---------- KUTIPAN PILIHAN ----------

Ketiga, pendekatan khusus, termasuk menyelesaikan aspek kehalalan vaksin yang jadi hal penting dan sensitif di negara kita. Aspek lain dari pendekatan khusus ini mungkin saja juga menyangkut sisi keamanan, politis, ekonomi, dan lain-lain.
Ketiga, hal yang ditunggu dari hasil uji klinis fase tiga adalah keamanan. Artinya, jangan sampai ada orang yang disuntik vaksin lalu malah mendapat gangguan kesehatan lain yang serius. Ini hal yang amat penting dan benar-benar harus terjamin. Ini pulalah yang menyebabkan ada beberapa uji klinis kandidat vaksin Covid-19 yang dihentikan sementara beberapa waktu lalu, walaupun memang sesudah analisis mendalam, uji klinis dinyatakan dapat diteruskan karena ternyata tidak ada hubungan antara gangguan kesehatan dengan vaksinasi yang diberikan.
Harus disadari bahwa penghentian sementara uji klinis vaksin memang dapat saja dilakukan. Bahkan, justru ini menunjukkan unsur kehati-hatian yang sangat tinggi dalam menjamin keamanan sebuah vaksin. Tegasnya, keamanan sebuah vaksin adalah hal yang mutlak.

---------- CUPLIKAN DATA ----------

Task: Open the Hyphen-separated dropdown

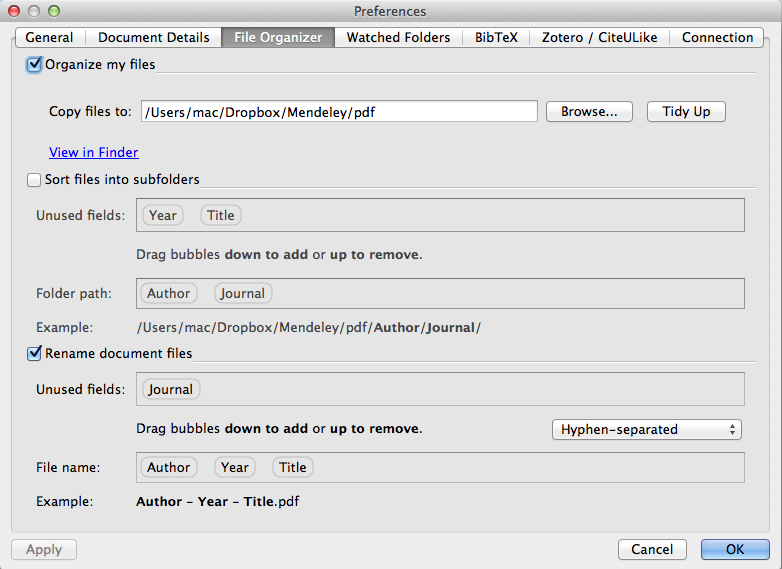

----------
---------- CUPLIKAN DATA ----------

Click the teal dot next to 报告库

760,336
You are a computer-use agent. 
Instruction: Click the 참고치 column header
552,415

----------

PERTANYAAN MATERI —
a - Tuliskan kembali secara persis bagian kutipan tentang vaksin Covid-19 yang diawali dengan kata-kata "Ketiga, pendekatan khusus, termasuk" dan diakhiri dengan "vaksinasi yang diberikan.".
b - Teruskan kutipan tentang keamanan vaksin Covid-19 mulai dari kalimat terakhirnya.

HASIL PENGERJAAN —
a -
Ketiga, pendekatan khusus, termasuk menyelesaikan aspek kehalalan vaksin yang jadi hal penting dan sensitif di negara kita. Aspek lain dari pendekatan khusus ini mungkin saja juga menyangkut sisi keamanan, politis, ekonomi, dan lain-lain.
Ketiga, hal yang ditunggu dari hasil uji klinis fase tiga adalah keamanan. Artinya, jangan sampai ada orang yang disuntik vaksin lalu malah mendapat gangguan kesehatan lain yang serius. Ini hal yang amat penting dan benar-benar harus terjamin. Ini pulalah yang menyebabkan ada beberapa uji klinis kandidat vaksin Covid-19 yang dihentikan sementara beberapa waktu lalu, walaupun memang sesudah analisis mendalam, uji klinis dinyatakan dapat diteruskan karena ternyata tidak ada hubungan antara gangguan kesehatan dengan vaksinasi yang diberikan.

b -
Akseptabilitas Masyarakat
Tersedianya vaksin yang efektif dan aman tentu belum menjamin sepenuhnya bahwa program vaksinasi akan berjalan baik dan memberi hasil maksimal. Selain manajemen distribusi vaksin yang cukup rumit dan harus dipersiapkan dan dikerjakan dengan amat teliti—serta melibatkan sampai jutaan petugas—faktor akseptabilitas masyarakat juga harus ditangani dengan baik dan cermat.
Salah satu faktornya adalah kelompok masyarakat yang karena berbagai alasan menolak divaksin. Fenomena ini sudah lama terjadi untuk vaksin secara umum. Tentu kita perlu mengantisipasi lebih ketat lagi untuk vaksin Covid-19 yang sejak awal memang sudah ramai dibicarakan dari berbagai aspek.
Perlu diketahui juga bahwa perkembangan penolakan vaksin bukan hanya masalah Indonesia, melainkan persoalan dunia yang juga jadi perhatian WHO. Dari berbagai kajian selama ini diketahui bahwa alasan orang menolak dan atau ragu-ragu divaksin dapat amat beragam. Bisa jadi kurangnya informasi tentang perlunya vaksin atau salah persepsi tentang kandungan vaksin, aspek kehalalan, dan pertimbangan pribadi/kelompok tertentu yang mungkin berkembang. Selain juga hal-hal yang lebih spesifik dalam kaitan sosial politik.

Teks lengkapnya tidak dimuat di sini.